Glucose Metabolism in Obese Mice can be Improved by Implantation with Photoactivated Adipose Stem Cells

Institution:
Southwest Medical University, Luzhou, Sichuan, China

Team:
Zhu L., Feng Z., Shu X., Gao Q., Wu J., Du Z., Li R., Wang L., Chen N., Li Y., Luo M., and Wu J.

Application:
In vivo implantation of adipose stem cells to ameliorate glucose intolerance in obese mice

Disease Model:
Type 2 Diabetes

Hydrogel:
VitroGel® RGD

Recent research has implicated enhanced adipose tissue macrophages (ATMs) in the exacerbation of the inflammatory response affiliated with obesity and metabolic dysfunction during the course of Type 2 diabetes. The influence of these cells can be ameliorated by the transplantation of stem cells derived from subcutaneous adipose tissue from healthy individuals. However, therapeutic clinical challenges remain in this regard because of problems such as low cell retention, cell survival following implantation, and insufficient homing of the cells to their target sites. Therefore, improved strategies for implantation protocols are a high priority. Previously, it had been shown that intravenous infusion of mesenchymal stem cells (MSCs) or adipose-derived stem cells (ASCs), coupled with photoactivation at specific visible light wavelengths, could improve the adipose microenvironment with respect to glucose metabolism. In the current study, the team from China’s Southwest Medical University further explore this phenomenon by examining the specific contributions of ASCs and photoactivation following transplantation into visceral epididymal adipose tissue (EAT) in obese mice. In addition, they were able to track the migration routes and lifetimes of transplanted cells using in vivo fluorescent labeling.
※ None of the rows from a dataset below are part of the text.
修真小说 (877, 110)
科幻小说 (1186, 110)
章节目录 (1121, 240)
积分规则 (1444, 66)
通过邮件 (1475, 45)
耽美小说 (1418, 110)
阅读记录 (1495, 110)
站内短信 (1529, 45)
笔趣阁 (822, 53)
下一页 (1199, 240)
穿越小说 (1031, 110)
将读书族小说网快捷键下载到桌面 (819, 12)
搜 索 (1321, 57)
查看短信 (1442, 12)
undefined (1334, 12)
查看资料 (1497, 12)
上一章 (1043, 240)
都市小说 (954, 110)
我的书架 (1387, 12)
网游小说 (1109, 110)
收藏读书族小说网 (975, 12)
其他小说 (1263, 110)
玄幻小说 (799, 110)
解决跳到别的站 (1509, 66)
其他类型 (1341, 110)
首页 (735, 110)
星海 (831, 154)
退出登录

Obesity was induced in male rats by feeding them a high-fat diet for 16 weeks. Mouse ASCs were then harvested and cultured from the subcutaneous fat of healthy rats. These were identified by specific cell-surface markers using FACS. Once cultured, the cells were photoactivated by 30-min illumination regimens at one of three visible-light wavelengths (monochromatic yellow, red, or blue); another set of cells remained untreated as a control. Next, about 2 million such cells were mixed with an 80 µL working solution of VitroGel® RGD hydrogel as a matrix for subcutaneous delivery into the obese subjects. The treatment continued in the obese mice along with their high-fat diets for another 10 weeks. At this time, tissue samples were taken and analyzed for gene expression levels (by qRT-PCR), glucose tolerance (by a glucose tolerance test, or GTT), insulin intolerance (by an ITT), and cell trafficking patterns (by flow cytometry and immunohistochemistry). The results showed three intriguing patterns. First, regardless of whether the treatment stem cells had been photoactivated, obese mice receiving ASCs and hydrogel displayed more rapid glucose disposal during the GTT compared to those who only received hydrogel alone. Second, although the type and degree of photoactivation did not affect the GTT or ITT after 10 weeks of implantation therapy, the light-treated group showed significantly lower blood glucose levels after 4–9 additional weeks post-treatment, demonstrating the prolonged therapeutic effect of the light treatment. And third, migration towards either light-treated or non-light-treated ASCs by inflammatory macrophages was significantly hindered compared with the control group. These findings suggest that improved means to mitigate the metabolic complications associated with Type 2 diabetes may be on the horizon.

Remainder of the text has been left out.